Key research themes
1. How do multi-agent systems enhance the scalability and modularity of knowledge-based expert systems?
This theme investigates the design and implementation of expert systems using multi-agent architectures to improve problem-solving capabilities across distributed networks. Such systems split domain expertise into autonomous agents that coordinate to solve complex problems, enhancing scalability, modularity, fault tolerance, and reusability. It is critical for domains requiring integration of specialized knowledge and support for large user bases accessed remotely.
2. What are the methods and effectiveness of rule-based knowledge representation in educational advisory expert systems?
This research area explores the application of rule-based expert systems to domains such as academic advising and scholarship eligibility. It focuses on how human expert knowledge is captured as declarative, naturally expressible rules, facilitating transparent inference and ease of maintenance. The theme analyzes development tools, validation approaches, natural language rule specification, and the impact on decision support quality for educational stakeholders.
3. How can hybrid symbolic-connectionist approaches improve knowledge acquisition and inference in expert systems?
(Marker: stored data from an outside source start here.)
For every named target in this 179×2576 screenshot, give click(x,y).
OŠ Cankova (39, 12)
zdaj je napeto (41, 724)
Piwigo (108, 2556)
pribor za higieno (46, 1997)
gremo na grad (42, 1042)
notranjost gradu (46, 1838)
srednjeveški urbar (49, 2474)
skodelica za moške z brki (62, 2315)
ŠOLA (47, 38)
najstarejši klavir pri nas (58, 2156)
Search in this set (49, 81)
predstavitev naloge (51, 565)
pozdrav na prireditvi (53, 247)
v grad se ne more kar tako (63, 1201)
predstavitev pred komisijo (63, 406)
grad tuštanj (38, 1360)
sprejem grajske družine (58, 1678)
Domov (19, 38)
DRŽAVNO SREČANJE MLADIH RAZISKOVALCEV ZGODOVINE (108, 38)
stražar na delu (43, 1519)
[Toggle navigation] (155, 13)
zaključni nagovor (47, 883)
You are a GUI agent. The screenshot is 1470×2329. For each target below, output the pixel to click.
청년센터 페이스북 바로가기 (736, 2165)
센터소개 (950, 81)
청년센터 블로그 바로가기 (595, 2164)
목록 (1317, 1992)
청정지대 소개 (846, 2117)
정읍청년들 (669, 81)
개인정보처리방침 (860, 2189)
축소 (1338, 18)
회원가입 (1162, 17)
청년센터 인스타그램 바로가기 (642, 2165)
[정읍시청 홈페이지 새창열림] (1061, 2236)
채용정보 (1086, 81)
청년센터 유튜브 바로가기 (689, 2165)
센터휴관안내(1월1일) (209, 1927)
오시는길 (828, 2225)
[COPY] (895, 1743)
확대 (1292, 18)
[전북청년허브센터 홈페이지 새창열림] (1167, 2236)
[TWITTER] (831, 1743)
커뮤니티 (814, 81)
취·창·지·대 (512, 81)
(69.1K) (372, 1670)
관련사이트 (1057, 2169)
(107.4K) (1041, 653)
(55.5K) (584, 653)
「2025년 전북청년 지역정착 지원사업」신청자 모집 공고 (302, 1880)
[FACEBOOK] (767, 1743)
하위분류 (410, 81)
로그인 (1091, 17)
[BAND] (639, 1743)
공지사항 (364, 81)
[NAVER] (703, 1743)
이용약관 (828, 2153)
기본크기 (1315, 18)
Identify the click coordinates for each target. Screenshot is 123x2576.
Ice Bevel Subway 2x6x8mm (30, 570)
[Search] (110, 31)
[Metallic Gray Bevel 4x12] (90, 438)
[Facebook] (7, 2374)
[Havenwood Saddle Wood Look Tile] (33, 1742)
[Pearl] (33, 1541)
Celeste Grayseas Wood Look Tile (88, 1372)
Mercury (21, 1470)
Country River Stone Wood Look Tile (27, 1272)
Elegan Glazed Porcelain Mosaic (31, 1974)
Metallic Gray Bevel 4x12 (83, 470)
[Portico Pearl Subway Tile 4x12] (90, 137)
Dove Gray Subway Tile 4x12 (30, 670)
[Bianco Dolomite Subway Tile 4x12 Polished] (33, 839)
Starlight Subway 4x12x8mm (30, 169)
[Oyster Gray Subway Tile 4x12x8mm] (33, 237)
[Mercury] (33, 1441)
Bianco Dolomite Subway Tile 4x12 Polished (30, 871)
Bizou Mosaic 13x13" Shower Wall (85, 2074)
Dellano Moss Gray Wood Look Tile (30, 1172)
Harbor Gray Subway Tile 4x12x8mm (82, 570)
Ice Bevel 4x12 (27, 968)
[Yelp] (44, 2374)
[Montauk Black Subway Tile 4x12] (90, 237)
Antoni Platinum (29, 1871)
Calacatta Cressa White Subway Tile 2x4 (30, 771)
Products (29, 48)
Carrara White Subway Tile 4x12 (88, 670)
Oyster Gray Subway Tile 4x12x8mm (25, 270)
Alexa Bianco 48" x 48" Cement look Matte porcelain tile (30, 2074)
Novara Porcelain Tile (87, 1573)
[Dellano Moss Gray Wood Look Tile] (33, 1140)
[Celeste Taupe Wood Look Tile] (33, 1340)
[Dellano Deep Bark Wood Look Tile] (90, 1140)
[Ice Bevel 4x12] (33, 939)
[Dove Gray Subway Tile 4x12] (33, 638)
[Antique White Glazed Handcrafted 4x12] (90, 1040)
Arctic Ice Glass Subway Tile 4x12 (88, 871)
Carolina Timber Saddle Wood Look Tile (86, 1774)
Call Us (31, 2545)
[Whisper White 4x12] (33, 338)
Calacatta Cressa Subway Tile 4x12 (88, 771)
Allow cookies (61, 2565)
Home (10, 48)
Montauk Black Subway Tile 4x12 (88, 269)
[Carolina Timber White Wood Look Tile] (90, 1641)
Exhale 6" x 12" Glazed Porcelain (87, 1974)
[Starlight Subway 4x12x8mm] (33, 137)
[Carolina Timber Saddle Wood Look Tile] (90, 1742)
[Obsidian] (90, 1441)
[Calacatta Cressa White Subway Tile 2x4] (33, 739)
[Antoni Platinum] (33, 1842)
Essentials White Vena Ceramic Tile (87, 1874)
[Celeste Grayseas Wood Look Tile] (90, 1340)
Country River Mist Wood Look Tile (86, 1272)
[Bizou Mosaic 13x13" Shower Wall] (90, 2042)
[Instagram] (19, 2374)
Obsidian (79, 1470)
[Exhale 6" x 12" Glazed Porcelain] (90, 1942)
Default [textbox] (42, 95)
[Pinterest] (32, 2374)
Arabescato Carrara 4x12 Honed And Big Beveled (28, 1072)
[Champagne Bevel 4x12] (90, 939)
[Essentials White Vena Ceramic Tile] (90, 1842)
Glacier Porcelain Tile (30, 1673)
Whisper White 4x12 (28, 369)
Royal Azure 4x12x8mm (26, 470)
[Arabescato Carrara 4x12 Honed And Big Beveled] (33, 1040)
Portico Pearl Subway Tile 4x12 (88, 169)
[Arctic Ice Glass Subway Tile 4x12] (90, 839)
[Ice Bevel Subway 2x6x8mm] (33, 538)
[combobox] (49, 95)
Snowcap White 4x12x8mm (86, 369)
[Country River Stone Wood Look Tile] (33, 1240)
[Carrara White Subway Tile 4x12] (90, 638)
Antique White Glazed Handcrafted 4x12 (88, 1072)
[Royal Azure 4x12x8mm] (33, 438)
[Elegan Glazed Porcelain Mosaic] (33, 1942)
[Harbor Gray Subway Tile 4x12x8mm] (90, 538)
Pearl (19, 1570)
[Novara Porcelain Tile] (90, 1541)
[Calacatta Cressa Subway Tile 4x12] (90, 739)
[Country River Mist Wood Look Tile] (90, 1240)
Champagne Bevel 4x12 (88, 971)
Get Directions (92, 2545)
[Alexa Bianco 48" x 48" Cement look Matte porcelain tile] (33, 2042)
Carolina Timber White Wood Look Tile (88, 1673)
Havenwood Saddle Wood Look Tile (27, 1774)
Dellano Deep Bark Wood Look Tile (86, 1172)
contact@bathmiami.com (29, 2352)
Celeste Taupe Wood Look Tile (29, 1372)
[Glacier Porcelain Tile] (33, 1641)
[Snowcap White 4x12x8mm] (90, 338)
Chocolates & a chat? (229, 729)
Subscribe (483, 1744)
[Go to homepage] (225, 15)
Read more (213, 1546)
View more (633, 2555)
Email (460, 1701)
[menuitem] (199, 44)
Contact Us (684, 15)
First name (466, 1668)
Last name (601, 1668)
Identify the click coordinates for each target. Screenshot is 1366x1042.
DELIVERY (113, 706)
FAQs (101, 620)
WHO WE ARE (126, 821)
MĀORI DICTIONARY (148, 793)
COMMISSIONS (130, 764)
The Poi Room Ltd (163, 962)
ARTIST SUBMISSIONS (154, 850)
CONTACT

This theme investigates methodologies that integrate symbolic rule-based and connectionist neural network paradigms to leverage advantages of both: interpretability and structured knowledge management from symbolic systems, and learning/refinement capabilities from neural networks. It addresses challenges in knowledge acquisition, rule consistency, network structure learning, and explainability in hybrid designs.
4. How are expert systems applied for medical diagnosis and treatment, and what inference techniques enhance their accuracy and utility?
This theme concerns the design of medical expert systems that leverage domain knowledge, patient data, and fuzzy reasoning to diagnose diseases early and recommend treatment. It surveys rule-based, fuzzy logic, and genetic algorithm approaches that improve diagnostic accuracy and manage uncertainty. Application areas include heart disease, diabetes, pediatric diseases, and infant diagnosis, highlighting inference mechanisms, knowledge acquisition from experts, and clinical validation.
5. What frameworks and architectures best support intelligent decision-making systems integrating expert knowledge?
This research area focuses on the design principles, component models, and architectural frameworks underpinning intelligent decision-making support systems (i-DMSS). It emphasizes the need to integrate knowledge bases, inference engines, and human interaction to support organizational decisions. Evaluation of architectures considers extensibility, separation of computational from decision processes, and handling of complex, multi-criteria decisions.